AIM OF THE TASK:
Your answer must be an exact copy of the entries, containing no images.

DATA FOR REVIEW:
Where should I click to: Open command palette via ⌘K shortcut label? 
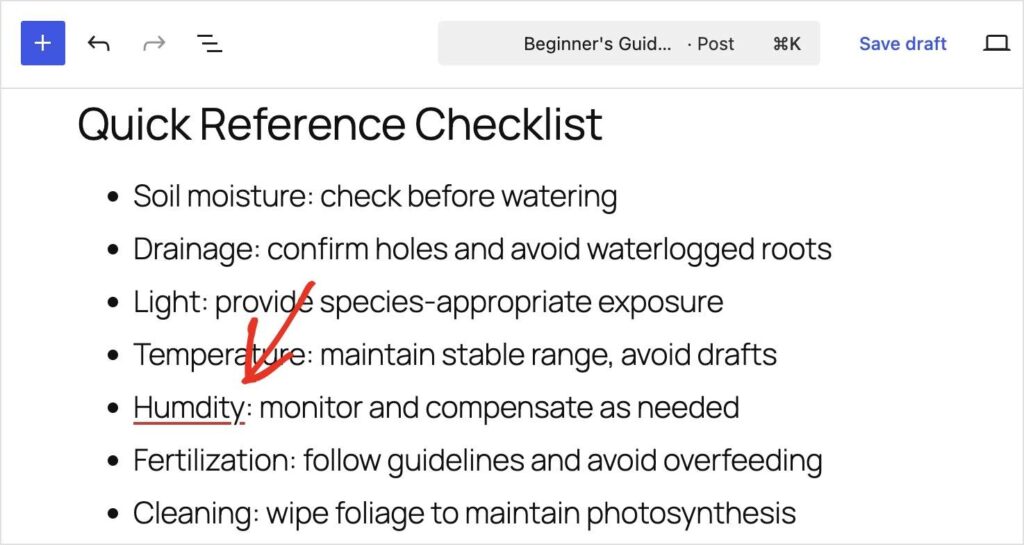coord(787,44)
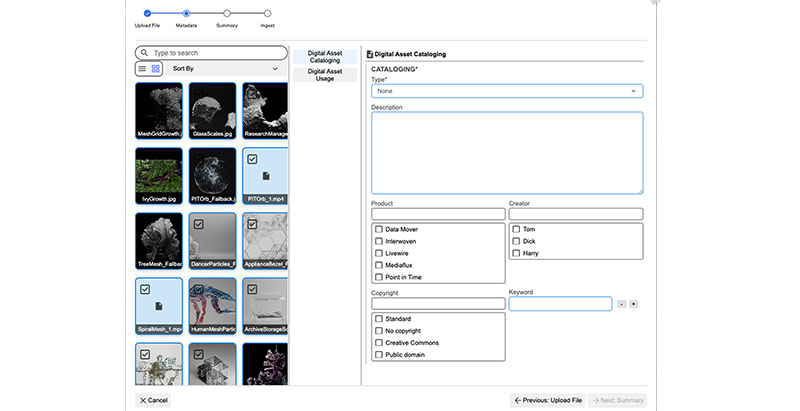The width and height of the screenshot is (800, 411).
Task: Tick the Tom creator checkbox
Action: coord(516,229)
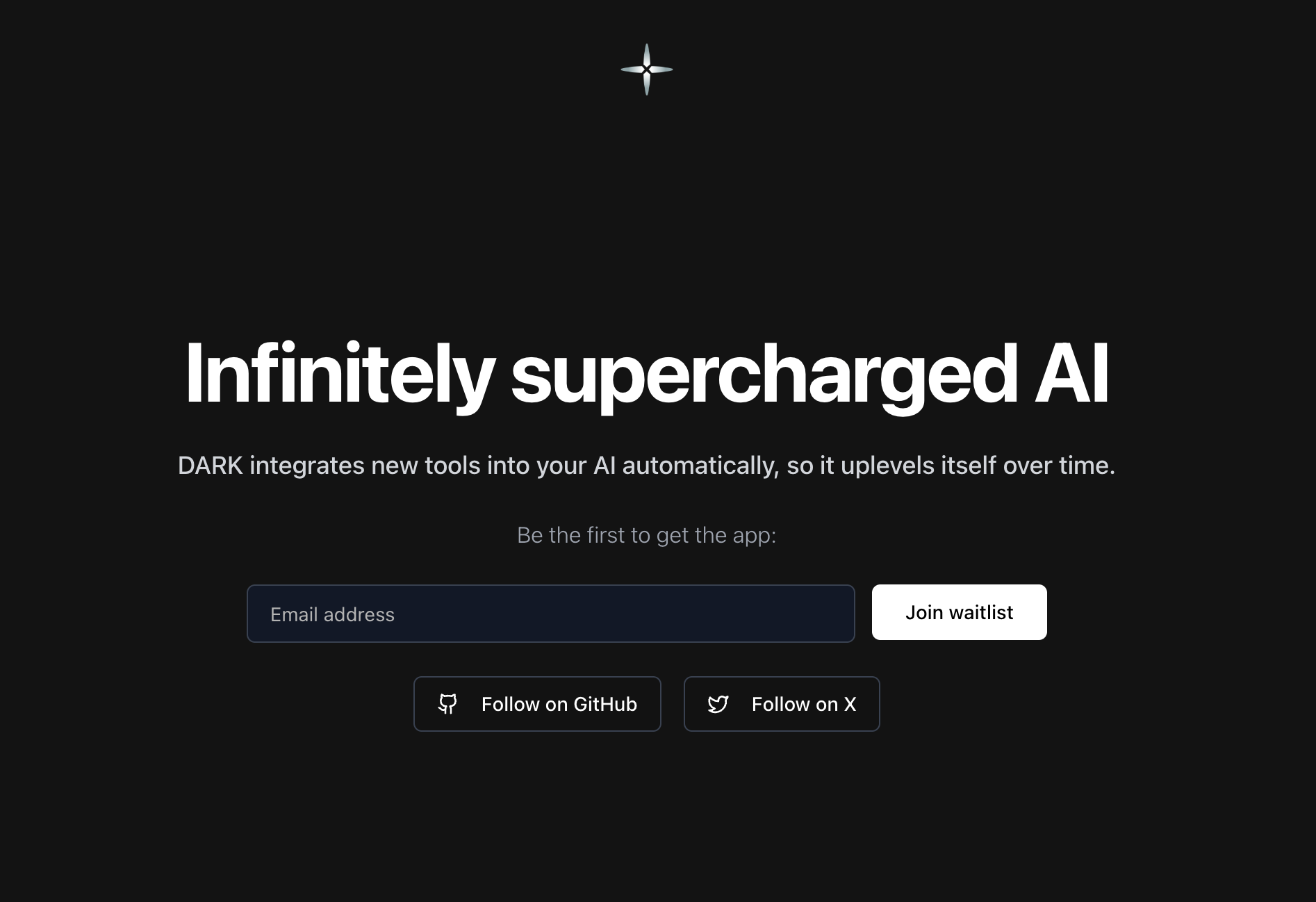Screen dimensions: 1316x902
Task: Open the Follow on X link
Action: coord(782,704)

EXPECTED OUTPUT:
Where should I click to: Open command palette via ⌘K shortcut label? 
coord(787,44)
The width and height of the screenshot is (800, 411).
Task: Tick the Tom creator checkbox
Action: coord(516,229)
Screen dimensions: 1316x902
Task: Open the Follow on X link
Action: coord(782,704)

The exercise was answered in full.